GoDaddy may be best known for its web domain registry (a business that’s been in the headlines recently), but it’s also moving into the voice and telephone business, starting with last year’s acquisition of FreedomVoice.

Today the company is launching a new app called SmartLine, aimed at addressing a basic need of small businesses — more and more of them (86 percent, according to a GoDaddy survey) are using their smartphones for both work and personal calls, but they don’t necessarily want to give everyone their personal phone number.

So SmartLine creates a second number that connects to a customer’s iOS or Android device. The obvious comparison is Google Voice, but Barry Saik, GoDaddy’s senior vice president and general manager of telephony, said SmartLine is different because “the other products in our category are not as singularly focused on that small business owner.”

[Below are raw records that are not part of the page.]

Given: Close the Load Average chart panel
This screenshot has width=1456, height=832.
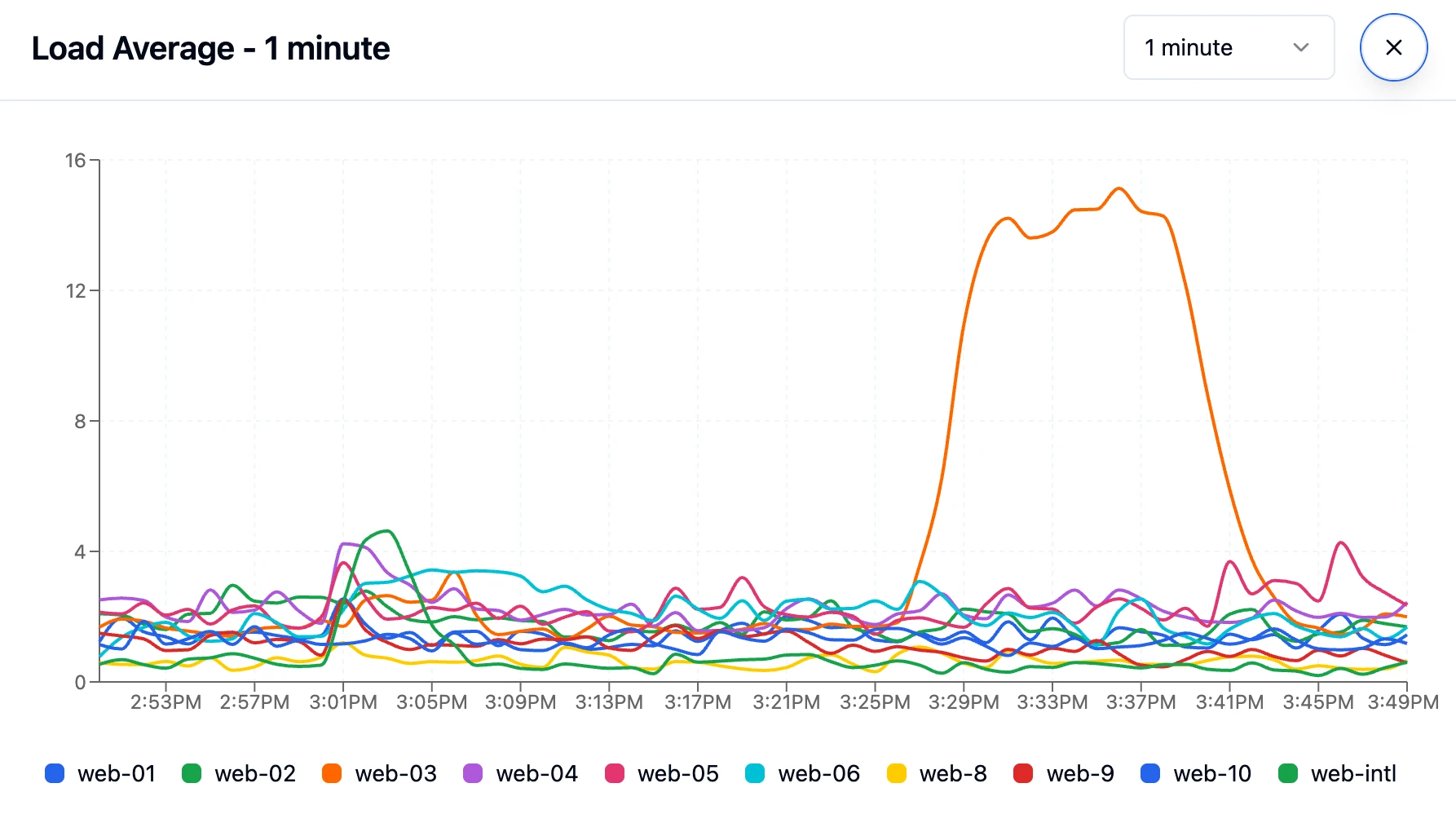Looking at the screenshot, I should (x=1393, y=47).
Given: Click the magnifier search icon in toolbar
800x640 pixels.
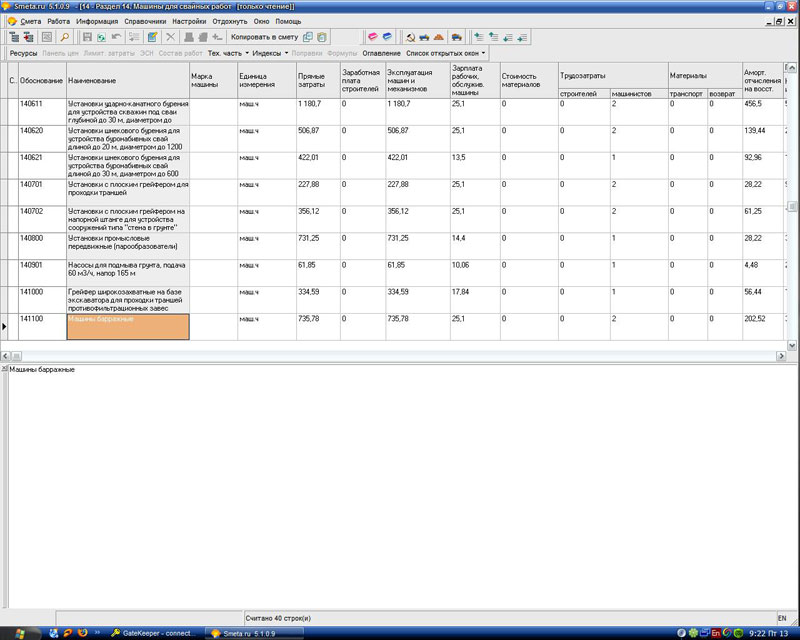Looking at the screenshot, I should point(63,37).
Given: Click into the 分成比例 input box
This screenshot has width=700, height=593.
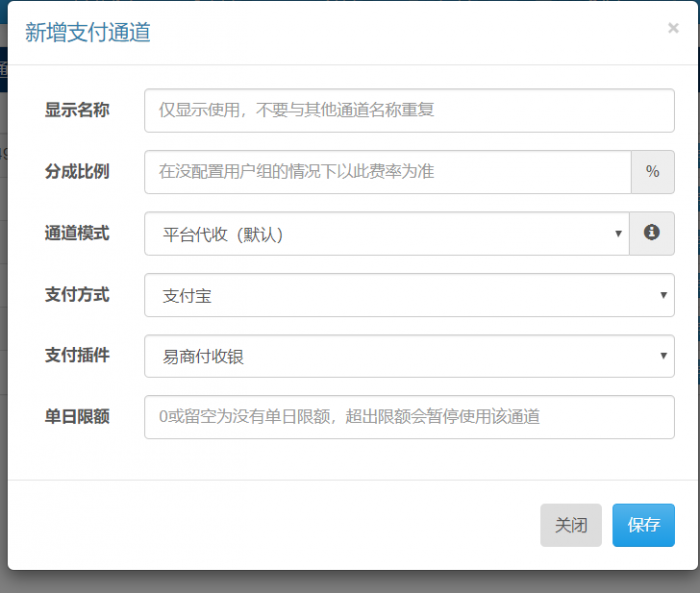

So there are some distinctions that may look relatively subtle, but which Saik said are important to GoDaddy customers, like showing both the caller ID (assuming they’re in your contacts) and the fact that a call is coming from SmartLine (so that you know it’s business-related) on the same screen.

SmartLine

Other features include the ability to fully configure SmartLine from the mobile app (without visiting a website), to set business hours (so that calls outside of those hours go directly to voicemail) and to receive voicemail transcriptions.

Saik also pointed out that the SmartLine app brings all your interactions with someone  — both voice and text — together in one window.

And there are plans for more features, like vanity numbers, toll-free numbers and sharing a single phone number between multiple employees’ cell phones.

A SmartLine with unlimited calling and texting costs $9.99 per month. You can also pay $3.99 per month for up to 100 minutes and 100 text messages — Saik said this “basic” plan is designed for customers who are just getting their businesses off the ground and want a professional phone number, but they’re “not ready to use all the minutes.”